In the church, both the mistress and Hugh talk about her, she about the affair, he gloating about inheriting all of her money. Then he insists watching while Boris seals the lid, making it impossible for Betty to sneak away.

With a lot of difficulty, Boris manages to free Betty with only Frank and his right-hand man discovering the secret. She and Boris enlist their help, after Boris and Frank agree to split the funeral business. Together they help Betty scare Hugh and the secretary (setting up the house with ghostly gadgets), who both flee.

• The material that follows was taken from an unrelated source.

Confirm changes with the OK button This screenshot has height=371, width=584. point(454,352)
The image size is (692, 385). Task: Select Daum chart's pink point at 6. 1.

Betty also appears as a ghost to neighbor boy Billy, whose mum passed before, telling him his mum says hi, and she loves him very much. We learn Betty leaves everything to young Billy, and an allowance to Hugh if he follows a long list of conditions. The girl goes on Jerry Springer as a haunted mistress; Betty and Boris go on the Princess cruise they were planning; their cats go too.

Cast
 Brenda Blethyn as Betty Rhys-Jones
 Robert Pugh as Hugh Rhys-Jones
 Alfred Molina as Boris Plots
 Naomi Watts as Meredith Mainwaring
 Lee Evans as Delbert Butterfield
 Christopher Walken as Frank Featherbed

Production
The movie was filmed on location in Wales in Monmouthshire, South Glamorgan, Vale of Glamorgan, Rhondda Cynon Taff, and Denbighshire.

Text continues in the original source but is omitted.